KMOM
- Roscoe, South Dakota; United States;
- Broadcast area: Aberdeen, South Dakota
- Frequency: 105.5 MHz
- Branding: 105.5 Maverick FM

Programming
- Format: Country
- Affiliations: Minnesota Vikings

Ownership
- Owner: Dakota Broadcasting; (Dakota Broadcasting, LLC);
- Sister stations: KABD

History
- First air date: 2007

Technical information
- Licensing authority: FCC
- Facility ID: 164208
- Class: C1
- ERP: 100,000 watts
- HAAT: 139 meters (456 ft)
- Transmitter coordinates: 45°27′12.9″N 98°48′11.4″W﻿ / ﻿45.453583°N 98.803167°W

Links
- Public license information: Public file; LMS;
- Webcast: Listen live
- Website: www.dakotabroadcasting.com

= KMOM =

KMOM (105.5 FM, "105.5 Maverick FM") is a radio station broadcasting a country music format. Licensed to Roscoe, South Dakota, United States, the station serves the Aberdeen area. The station is owned by Dakota Broadcasting. It airs a mix of new country, classic country and Texas/Red Dirt country. The station, along with KABD, partners with the Aberdeen Area Humane Society for their "Dakota Broadcasting Buddies" program and supports events like "Shop With a Cop".

The call sign was previously used for an AM radio station at 1070 AM licensed to Monticello, Minnesota, United States, which operated during the 1980s and early 1990s.

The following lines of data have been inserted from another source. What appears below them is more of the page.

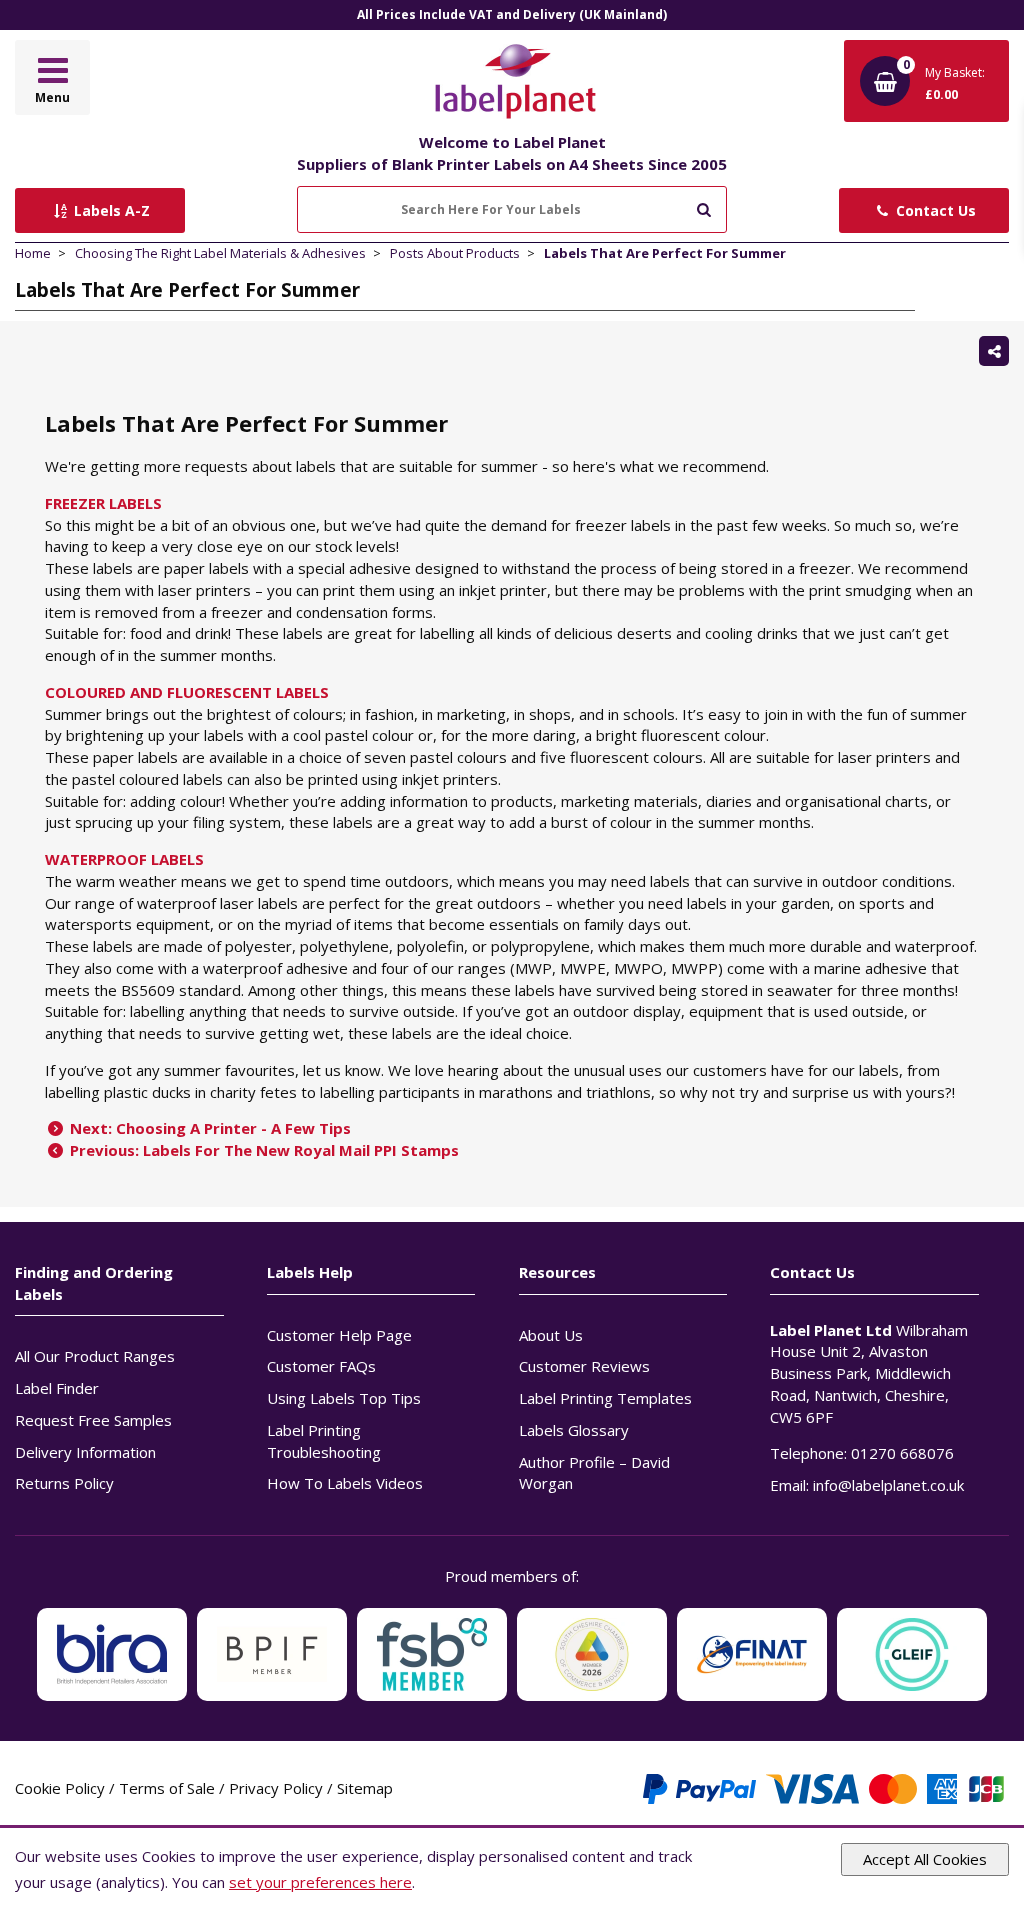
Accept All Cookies (925, 1859)
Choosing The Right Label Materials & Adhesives (220, 253)
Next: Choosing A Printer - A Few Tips (208, 1128)
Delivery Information (85, 1452)
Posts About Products (455, 253)
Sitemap (365, 1788)
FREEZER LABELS (103, 503)
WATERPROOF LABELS (124, 859)
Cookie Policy (60, 1788)
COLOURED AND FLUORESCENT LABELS (187, 692)
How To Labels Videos (345, 1483)
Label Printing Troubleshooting (324, 1441)
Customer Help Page (339, 1335)
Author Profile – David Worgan (594, 1473)
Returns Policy (64, 1483)
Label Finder (57, 1388)
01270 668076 (902, 1453)
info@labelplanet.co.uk (888, 1485)
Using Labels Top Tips (344, 1398)
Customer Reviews (584, 1366)
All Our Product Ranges (95, 1356)
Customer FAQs (321, 1366)
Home (33, 253)
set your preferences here (320, 1882)
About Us (551, 1335)
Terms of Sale (167, 1788)
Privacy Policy (276, 1788)
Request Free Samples (93, 1420)
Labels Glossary (574, 1430)
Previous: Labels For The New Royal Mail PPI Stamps (262, 1150)
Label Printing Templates (605, 1398)
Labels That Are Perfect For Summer (665, 253)
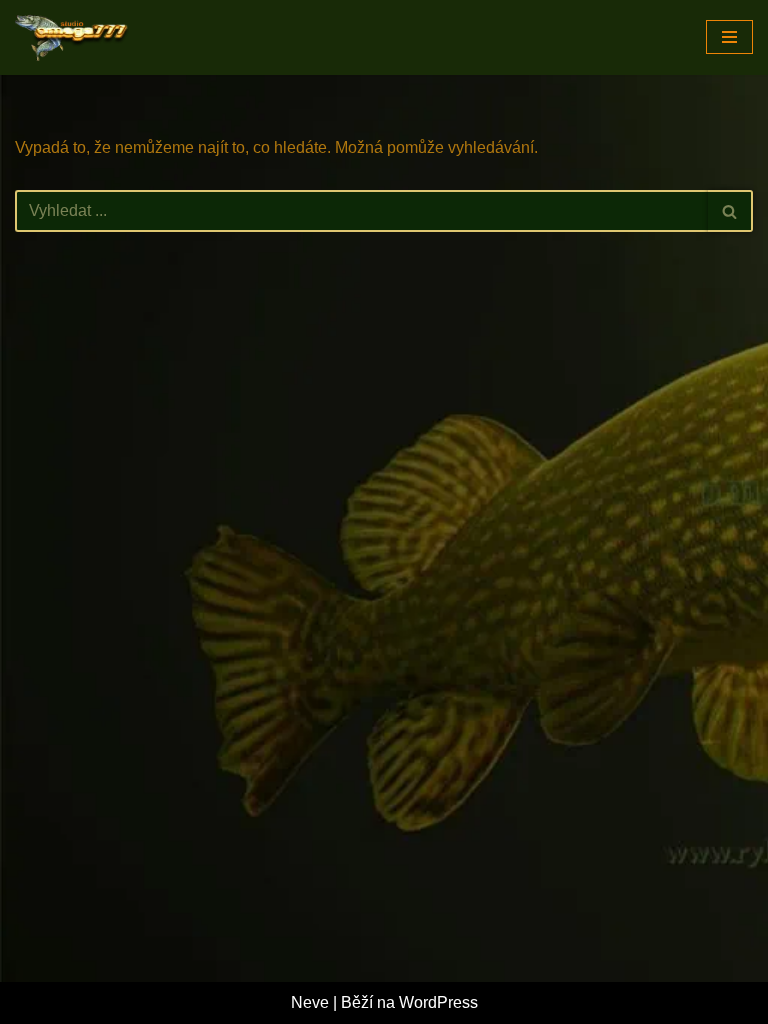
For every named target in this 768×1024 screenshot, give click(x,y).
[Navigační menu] (729, 37)
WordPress (438, 1002)
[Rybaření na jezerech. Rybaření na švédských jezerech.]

The station first went on the air in 2007. KMOM had previously been known as "105.5 Dakota Country". On May 23, 2020, the station rebranded to its current moniker, "105.5 Maverick FM". This rebrand was part of a dual station rebranding by Dakota Broadcasting in the Aberdeen market. According to Lucas Quail, the operations manager for Maverick FM, the name was chosen to "pay tribute to the station's outlaw reputation while also signaling a new direction".